Available from Reaxense
This protein is integrated into the Receptor.AI ecosystem as a prospective target with high therapeutic potential. We performed a comprehensive characterization of Melanoma-derived growth regulatory protein including:
1. LLM-powered literature research
Our custom-tailored LLM extracted and formalized all relevant information about the protein from a large set of structured and unstructured data sources and stored it in the form of a Knowledge Graph. This comprehensive analysis allowed us to gain insight into Melanoma-derived growth regulatory protein therapeutic significance, existing small molecule ligands, relevant off-targets, and protein-protein interactions.
Fig. 1. Preliminary target research workflow
2. AI-Driven Conformational Ensemble Generation
Starting from the initial protein structure, we employed advanced AI algorithms to predict alternative functional states of Melanoma-derived growth regulatory protein, including large-scale conformational changes along "soft" collective coordinates. Through molecular simulations with AI-enhanced sampling and trajectory clustering, we explored the broad conformational space of the protein and identified its representative structures. Utilizing diffusion-based AI models and active learning AutoML, we generated a statistically robust ensemble of equilibrium protein conformations that capture the receptor's full dynamic behavior, providing a robust foundation for accurate structure-based drug design.
Fig. 2. AI-powered molecular dynamics simulations workflow
3. Binding pockets identification and characterization
We employed the AI-based pocket prediction module to discover orthosteric, allosteric, hidden, and cryptic binding pockets on the protein’s surface. Our technique integrates the LLM-driven literature search and structure-aware ensemble-based pocket detection algorithm that utilizes previously established protein dynamics. Tentative pockets are then subject to AI scoring and ranking with simultaneous detection of false positives. In the final step, the AI model assesses the druggability of each pocket enabling a comprehensive selection of the most promising pockets for further targeting.
Fig. 3. AI-based binding pocket detection workflow
4. AI-Powered Virtual Screening
Our ecosystem is equipped to perform AI-driven virtual screening on Melanoma-derived growth regulatory protein. With access to a vast chemical space and cutting-edge AI docking algorithms, we can rapidly and reliably predict the most promising, novel, diverse, potent, and safe small molecule ligands of Melanoma-derived growth regulatory protein. This approach allows us to achieve an excellent hit rate and to identify compounds ready for advanced lead discovery and optimization.

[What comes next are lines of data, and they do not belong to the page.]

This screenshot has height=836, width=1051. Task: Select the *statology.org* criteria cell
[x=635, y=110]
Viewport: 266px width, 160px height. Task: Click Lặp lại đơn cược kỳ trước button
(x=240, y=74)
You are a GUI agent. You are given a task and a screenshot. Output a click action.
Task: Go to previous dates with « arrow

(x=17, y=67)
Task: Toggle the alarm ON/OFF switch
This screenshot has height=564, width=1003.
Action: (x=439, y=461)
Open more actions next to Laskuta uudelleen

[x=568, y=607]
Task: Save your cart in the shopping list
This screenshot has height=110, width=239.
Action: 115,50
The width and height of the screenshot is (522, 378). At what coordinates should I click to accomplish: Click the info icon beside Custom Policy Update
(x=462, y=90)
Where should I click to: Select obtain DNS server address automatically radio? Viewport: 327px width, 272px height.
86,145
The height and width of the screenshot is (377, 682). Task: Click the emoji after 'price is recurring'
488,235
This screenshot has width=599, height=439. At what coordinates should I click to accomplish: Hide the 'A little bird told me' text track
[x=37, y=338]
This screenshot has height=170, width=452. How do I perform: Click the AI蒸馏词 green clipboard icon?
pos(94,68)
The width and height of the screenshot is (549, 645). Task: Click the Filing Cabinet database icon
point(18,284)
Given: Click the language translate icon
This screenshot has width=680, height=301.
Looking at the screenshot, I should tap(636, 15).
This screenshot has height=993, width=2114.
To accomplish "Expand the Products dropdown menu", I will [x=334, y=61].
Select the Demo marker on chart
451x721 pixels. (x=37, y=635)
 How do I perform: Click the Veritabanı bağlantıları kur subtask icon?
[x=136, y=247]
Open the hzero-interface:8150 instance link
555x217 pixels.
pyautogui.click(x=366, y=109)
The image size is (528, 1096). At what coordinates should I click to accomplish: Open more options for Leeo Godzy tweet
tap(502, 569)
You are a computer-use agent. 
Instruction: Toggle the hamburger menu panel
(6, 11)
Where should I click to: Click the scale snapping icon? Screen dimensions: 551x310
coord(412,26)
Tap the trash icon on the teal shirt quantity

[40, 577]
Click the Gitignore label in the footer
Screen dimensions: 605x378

Fig. 4. The screening workflow of Receptor.AI
Receptor.AI, in partnership with Reaxense, developed a next-generation technology for on-demand focused library design to enable extensive target exploration.
The focused library for Melanoma-derived growth regulatory protein includes a list of the most effective modulators, each annotated with 38 ADME-Tox and 32 physicochemical and drug-likeness parameters. Furthermore, each compound is shown with its optimal docking poses, affinity scores, and activity scores, offering a detailed summary.
Melanoma-derived growth regulatory protein
partner:
Reaxense
upacc:
Q16674
UPID:
MIA_HUMAN
Alternative names:
Melanoma inhibitory activity protein
Alternative UPACC:
Q16674; Q6FHV3
Background:
The Melanoma-derived growth regulatory protein, also known as Melanoma inhibitory activity protein, plays a crucial role in controlling the growth of melanoma cells and other neuroectodermal tumors such as gliomas. This protein's unique function highlights its importance in the regulation of tumor growth and development.
Therapeutic significance:
Understanding the role of Melanoma-derived growth regulatory protein could open doors to potential therapeutic strategies. Its ability to inhibit the growth of melanoma cells in vitro suggests a promising avenue for developing targeted treatments for melanoma and similar neuroectodermal tumors.